- _INSTRUCTIONS TO FOLLOW_
Transcribe all of the entries, matching each one exactly.
Content starts
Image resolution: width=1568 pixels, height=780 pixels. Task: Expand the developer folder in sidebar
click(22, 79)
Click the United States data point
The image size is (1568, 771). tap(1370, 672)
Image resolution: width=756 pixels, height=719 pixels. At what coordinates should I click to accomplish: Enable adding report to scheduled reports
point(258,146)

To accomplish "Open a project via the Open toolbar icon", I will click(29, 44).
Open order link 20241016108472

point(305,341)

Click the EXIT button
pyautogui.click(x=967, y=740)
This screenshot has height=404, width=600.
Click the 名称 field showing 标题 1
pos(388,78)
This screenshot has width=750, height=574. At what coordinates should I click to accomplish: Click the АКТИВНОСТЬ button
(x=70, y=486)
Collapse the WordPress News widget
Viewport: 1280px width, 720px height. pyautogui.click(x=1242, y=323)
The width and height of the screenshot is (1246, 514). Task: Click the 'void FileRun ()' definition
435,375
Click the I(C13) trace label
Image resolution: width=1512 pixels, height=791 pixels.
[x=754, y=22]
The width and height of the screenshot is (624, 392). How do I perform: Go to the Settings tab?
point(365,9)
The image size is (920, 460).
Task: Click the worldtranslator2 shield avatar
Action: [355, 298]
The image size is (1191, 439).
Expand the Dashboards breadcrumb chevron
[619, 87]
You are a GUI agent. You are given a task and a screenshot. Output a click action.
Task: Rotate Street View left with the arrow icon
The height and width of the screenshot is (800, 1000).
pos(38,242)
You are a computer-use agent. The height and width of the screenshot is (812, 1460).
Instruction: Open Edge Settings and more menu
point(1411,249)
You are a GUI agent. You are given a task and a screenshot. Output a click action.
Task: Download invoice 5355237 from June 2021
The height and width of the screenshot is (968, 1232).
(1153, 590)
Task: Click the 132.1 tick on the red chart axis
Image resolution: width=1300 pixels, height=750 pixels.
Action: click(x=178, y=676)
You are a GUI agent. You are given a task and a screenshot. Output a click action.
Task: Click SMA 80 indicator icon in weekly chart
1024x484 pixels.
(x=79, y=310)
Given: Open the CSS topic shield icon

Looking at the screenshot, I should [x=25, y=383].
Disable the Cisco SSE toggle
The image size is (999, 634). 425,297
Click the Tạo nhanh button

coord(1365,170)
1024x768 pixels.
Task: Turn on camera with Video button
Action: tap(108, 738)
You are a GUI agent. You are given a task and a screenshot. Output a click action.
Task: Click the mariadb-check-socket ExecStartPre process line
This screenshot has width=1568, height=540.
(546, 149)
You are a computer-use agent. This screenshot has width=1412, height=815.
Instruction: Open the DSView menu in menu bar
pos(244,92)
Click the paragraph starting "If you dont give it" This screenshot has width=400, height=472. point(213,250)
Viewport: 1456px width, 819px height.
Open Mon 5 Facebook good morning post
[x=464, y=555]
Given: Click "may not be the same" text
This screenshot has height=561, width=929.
Content ends
- _REPLY_
Image resolution: width=1568 pixels, height=780 pixels. Task: Expand the developer folder in sidebar
click(22, 79)
Click the United States data point
The image size is (1568, 771). tap(1370, 672)
Image resolution: width=756 pixels, height=719 pixels. At what coordinates should I click to accomplish: Enable adding report to scheduled reports
point(258,146)

To accomplish "Open a project via the Open toolbar icon", I will click(29, 44).
Open order link 20241016108472

point(305,341)

Click the EXIT button
pyautogui.click(x=967, y=740)
This screenshot has height=404, width=600.
Click the 名称 field showing 标题 1
pos(388,78)
This screenshot has width=750, height=574. At what coordinates should I click to accomplish: Click the АКТИВНОСТЬ button
(x=70, y=486)
Collapse the WordPress News widget
Viewport: 1280px width, 720px height. pyautogui.click(x=1242, y=323)
The width and height of the screenshot is (1246, 514). Task: Click the 'void FileRun ()' definition
435,375
Click the I(C13) trace label
Image resolution: width=1512 pixels, height=791 pixels.
[x=754, y=22]
The width and height of the screenshot is (624, 392). How do I perform: Go to the Settings tab?
point(365,9)
The image size is (920, 460).
Task: Click the worldtranslator2 shield avatar
Action: [355, 298]
The image size is (1191, 439).
Expand the Dashboards breadcrumb chevron
[619, 87]
You are a GUI agent. You are given a task and a screenshot. Output a click action.
Task: Rotate Street View left with the arrow icon
The height and width of the screenshot is (800, 1000).
pos(38,242)
You are a computer-use agent. The height and width of the screenshot is (812, 1460).
Instruction: Open Edge Settings and more menu
point(1411,249)
You are a GUI agent. You are given a task and a screenshot. Output a click action.
Task: Download invoice 5355237 from June 2021
The height and width of the screenshot is (968, 1232).
(1153, 590)
Task: Click the 132.1 tick on the red chart axis
Image resolution: width=1300 pixels, height=750 pixels.
Action: click(x=178, y=676)
You are a GUI agent. You are given a task and a screenshot. Output a click action.
Task: Click SMA 80 indicator icon in weekly chart
1024x484 pixels.
(x=79, y=310)
Given: Open the CSS topic shield icon

Looking at the screenshot, I should [x=25, y=383].
Disable the Cisco SSE toggle
The image size is (999, 634). 425,297
Click the Tạo nhanh button

coord(1365,170)
1024x768 pixels.
Task: Turn on camera with Video button
Action: tap(108, 738)
You are a GUI agent. You are given a task and a screenshot. Output a click action.
Task: Click the mariadb-check-socket ExecStartPre process line
This screenshot has width=1568, height=540.
(546, 149)
You are a computer-use agent. This screenshot has width=1412, height=815.
Instruction: Open the DSView menu in menu bar
pos(244,92)
Click the paragraph starting "If you dont give it" This screenshot has width=400, height=472. point(213,250)
Viewport: 1456px width, 819px height.
Open Mon 5 Facebook good morning post
[x=464, y=555]
Given: Click "may not be the same" text
This screenshot has height=561, width=929.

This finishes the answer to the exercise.